— Surtout, soyez discrets. Nous sommes en Asie, le pays des espions. La terre, l’eau, le ciel ont des oreilles.
À présent, les généraux demeuraient seuls.
— Par saint Georges, gronda l’Anglais, ce coquin de bouriate nous donnera le mot de l’énigme, ou bien…
— Ne le menacez pas, interrompit tristement Labianov. La menace impossible à exécuter est une manifestation inutile.
— Et pourquoi, je vous prie ?
— Parce que cet homme, à l’heure présente, est sûrement hors de notre atteinte.
Et comme Aberleen, exaspéré par cette affirmation découragée, se livrait à un discours interminable pour convaincre son compagnon d’erreur, la porte fut heurtée de nouveau par une main impatiente.

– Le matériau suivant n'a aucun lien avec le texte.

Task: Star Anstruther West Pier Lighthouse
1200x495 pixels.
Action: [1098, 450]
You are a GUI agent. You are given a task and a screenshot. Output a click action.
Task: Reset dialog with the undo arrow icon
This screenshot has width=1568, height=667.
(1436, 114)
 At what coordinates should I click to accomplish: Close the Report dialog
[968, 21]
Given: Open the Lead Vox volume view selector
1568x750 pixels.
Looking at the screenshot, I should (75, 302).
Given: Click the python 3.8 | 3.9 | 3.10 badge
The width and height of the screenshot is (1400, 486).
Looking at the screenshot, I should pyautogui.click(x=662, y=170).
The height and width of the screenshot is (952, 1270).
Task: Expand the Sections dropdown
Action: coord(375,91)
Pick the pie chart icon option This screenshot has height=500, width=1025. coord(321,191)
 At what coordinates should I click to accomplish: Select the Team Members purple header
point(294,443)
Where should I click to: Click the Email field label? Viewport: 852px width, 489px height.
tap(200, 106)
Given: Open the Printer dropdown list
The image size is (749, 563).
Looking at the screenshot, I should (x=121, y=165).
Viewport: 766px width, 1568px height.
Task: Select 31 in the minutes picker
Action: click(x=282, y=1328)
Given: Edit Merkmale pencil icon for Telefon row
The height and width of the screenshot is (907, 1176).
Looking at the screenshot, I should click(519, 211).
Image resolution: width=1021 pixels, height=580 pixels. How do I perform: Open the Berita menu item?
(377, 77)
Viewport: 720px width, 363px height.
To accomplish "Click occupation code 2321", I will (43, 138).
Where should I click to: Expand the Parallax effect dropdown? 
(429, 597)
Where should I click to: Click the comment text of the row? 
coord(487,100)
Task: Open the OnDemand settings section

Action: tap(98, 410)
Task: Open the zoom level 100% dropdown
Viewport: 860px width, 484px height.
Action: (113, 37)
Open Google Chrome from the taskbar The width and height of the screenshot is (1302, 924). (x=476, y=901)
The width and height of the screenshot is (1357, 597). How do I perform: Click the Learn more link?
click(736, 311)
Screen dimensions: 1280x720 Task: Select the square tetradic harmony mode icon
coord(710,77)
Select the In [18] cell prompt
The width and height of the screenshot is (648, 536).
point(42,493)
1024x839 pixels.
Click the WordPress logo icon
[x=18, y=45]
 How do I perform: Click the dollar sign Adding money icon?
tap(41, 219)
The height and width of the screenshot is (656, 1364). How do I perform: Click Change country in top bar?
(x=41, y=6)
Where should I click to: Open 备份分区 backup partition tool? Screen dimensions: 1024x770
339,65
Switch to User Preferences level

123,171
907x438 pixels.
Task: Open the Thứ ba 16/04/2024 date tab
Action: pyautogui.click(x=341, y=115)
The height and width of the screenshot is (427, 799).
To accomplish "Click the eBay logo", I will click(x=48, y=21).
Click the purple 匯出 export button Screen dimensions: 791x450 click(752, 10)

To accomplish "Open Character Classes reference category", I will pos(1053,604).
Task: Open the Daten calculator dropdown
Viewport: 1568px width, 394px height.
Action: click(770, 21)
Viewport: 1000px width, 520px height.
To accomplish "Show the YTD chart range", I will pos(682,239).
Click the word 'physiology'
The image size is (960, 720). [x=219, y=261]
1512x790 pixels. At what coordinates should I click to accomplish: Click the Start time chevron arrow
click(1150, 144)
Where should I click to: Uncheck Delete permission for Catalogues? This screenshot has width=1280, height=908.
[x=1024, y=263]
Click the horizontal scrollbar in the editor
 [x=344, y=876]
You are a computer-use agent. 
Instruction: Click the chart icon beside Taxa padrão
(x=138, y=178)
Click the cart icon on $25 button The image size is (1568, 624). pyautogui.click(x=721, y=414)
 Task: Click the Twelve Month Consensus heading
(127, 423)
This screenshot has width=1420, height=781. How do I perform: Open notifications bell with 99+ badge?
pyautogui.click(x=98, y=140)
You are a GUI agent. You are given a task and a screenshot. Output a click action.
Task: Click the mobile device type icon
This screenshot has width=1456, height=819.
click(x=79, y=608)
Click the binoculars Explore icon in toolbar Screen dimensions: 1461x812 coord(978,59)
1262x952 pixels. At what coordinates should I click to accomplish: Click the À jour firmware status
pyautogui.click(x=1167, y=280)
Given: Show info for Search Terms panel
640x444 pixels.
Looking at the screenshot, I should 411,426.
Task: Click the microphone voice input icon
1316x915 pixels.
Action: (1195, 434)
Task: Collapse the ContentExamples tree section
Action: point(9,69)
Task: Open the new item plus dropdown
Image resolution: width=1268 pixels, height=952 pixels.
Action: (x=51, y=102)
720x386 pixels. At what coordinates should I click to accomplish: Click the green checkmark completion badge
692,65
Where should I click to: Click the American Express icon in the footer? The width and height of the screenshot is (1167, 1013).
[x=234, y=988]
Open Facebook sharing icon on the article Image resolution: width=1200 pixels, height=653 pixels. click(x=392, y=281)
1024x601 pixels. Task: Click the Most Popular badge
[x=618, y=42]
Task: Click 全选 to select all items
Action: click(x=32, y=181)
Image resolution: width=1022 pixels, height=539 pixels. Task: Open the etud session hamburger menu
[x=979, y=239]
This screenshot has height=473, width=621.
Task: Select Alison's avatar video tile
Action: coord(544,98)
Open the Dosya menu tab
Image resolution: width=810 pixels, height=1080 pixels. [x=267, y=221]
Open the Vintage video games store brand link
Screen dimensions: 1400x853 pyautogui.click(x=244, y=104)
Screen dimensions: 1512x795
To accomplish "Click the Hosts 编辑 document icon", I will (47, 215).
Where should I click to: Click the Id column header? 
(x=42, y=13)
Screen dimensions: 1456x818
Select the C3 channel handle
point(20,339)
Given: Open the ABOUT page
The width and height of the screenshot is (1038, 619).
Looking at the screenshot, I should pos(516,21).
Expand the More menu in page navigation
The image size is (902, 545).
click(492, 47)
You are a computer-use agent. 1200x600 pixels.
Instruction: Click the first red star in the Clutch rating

— Entrez, mille diables, gronda le gentleman décidément hors de lui.
Albarine parut aussitôt, l’air penaud, consterné.
— Général, le bouriate. Introuvable, disparu ; personne n’a remarqué son départ.
— C’est, trop fort.
L’aérostier s’essuya le front, où perlaient des gouttes de sueur, et les yeux à demi fermés, avec le courage désespéré de l’homme qui roule dans un abîme, il prononça :
— Le plus fort est, qu’à l’endroit même où je l’avais rencontré…
— Achevez donc, morbleu !
— Ce papier était accroché à une baguette fichée en terre.
Aberleen piétina.
— Un papier ! Encore un papier ! Mais il est ouvert celui-ci.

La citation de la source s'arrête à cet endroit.